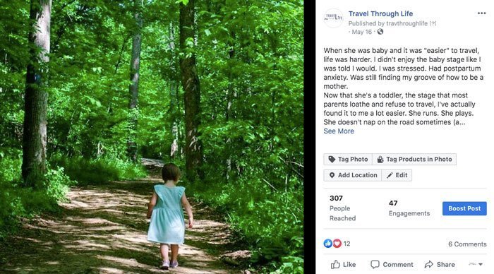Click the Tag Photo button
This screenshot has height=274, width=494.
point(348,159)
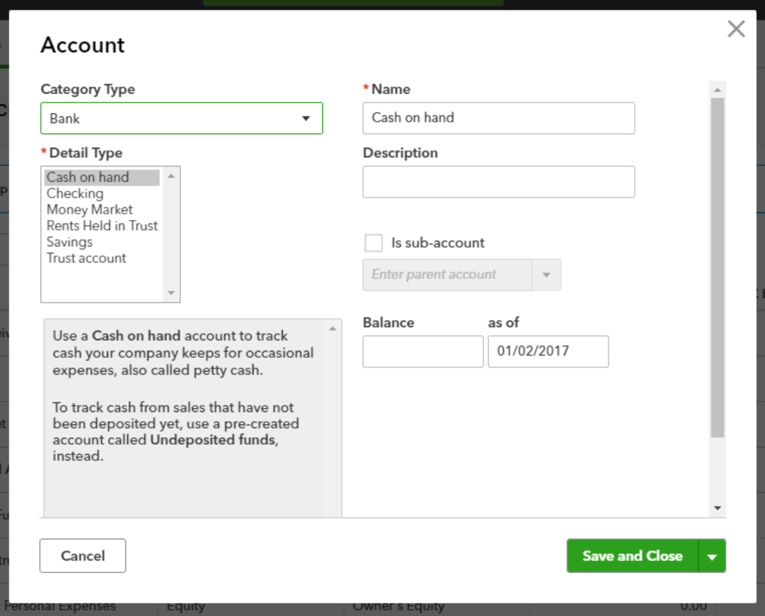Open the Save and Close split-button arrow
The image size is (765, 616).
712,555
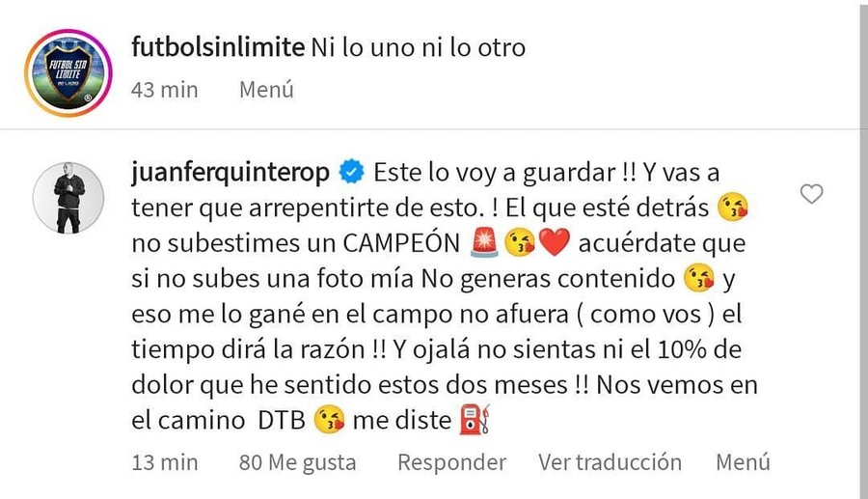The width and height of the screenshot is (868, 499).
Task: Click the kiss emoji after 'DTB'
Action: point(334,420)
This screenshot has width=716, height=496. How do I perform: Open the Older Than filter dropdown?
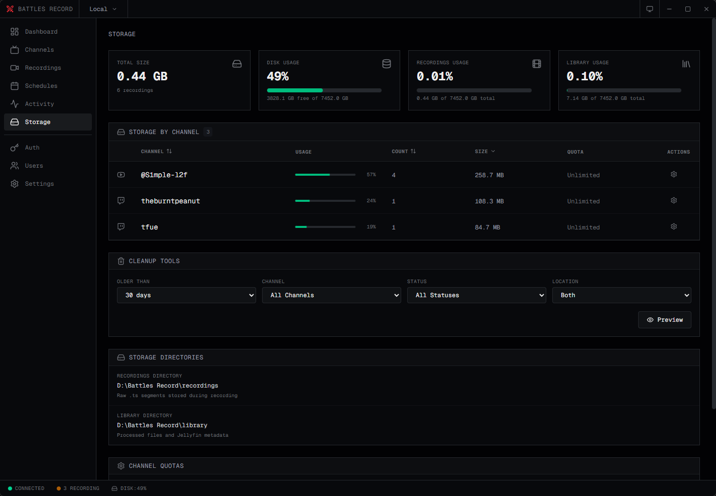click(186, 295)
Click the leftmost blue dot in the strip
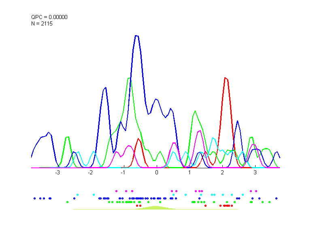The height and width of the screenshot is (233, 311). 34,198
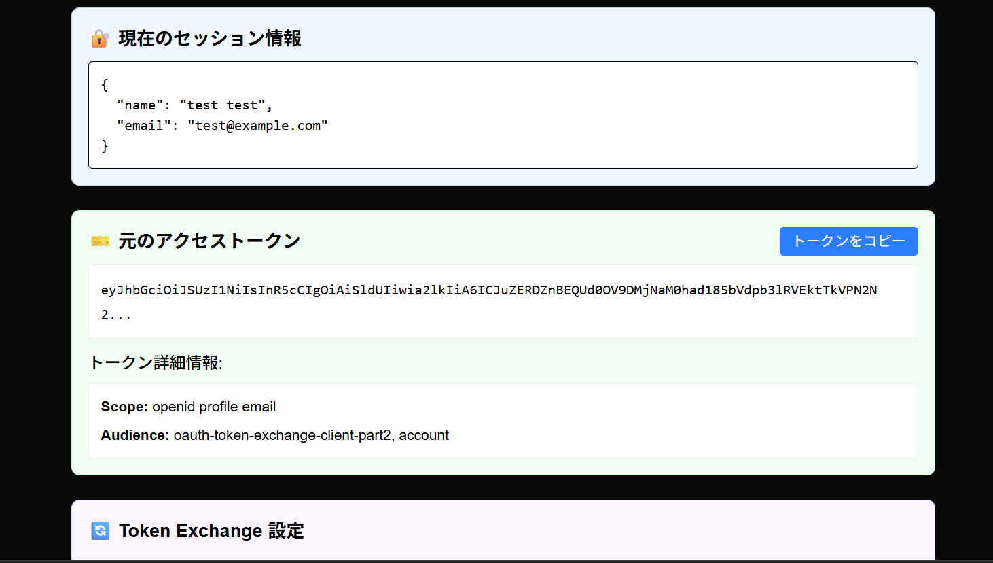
####################
**ACTIVITY:** Hand back exactly the lines from the one with "This screenshot has width=716, height=496." through the last line of the data above, both ends included, with every picture left out.

**SOLUTION TO THE PROBLEM:**
This screenshot has width=716, height=496. How do I perform: Open the Older Than filter dropdown?
click(186, 295)
Click the leftmost blue dot in the strip
The height and width of the screenshot is (233, 311). 34,198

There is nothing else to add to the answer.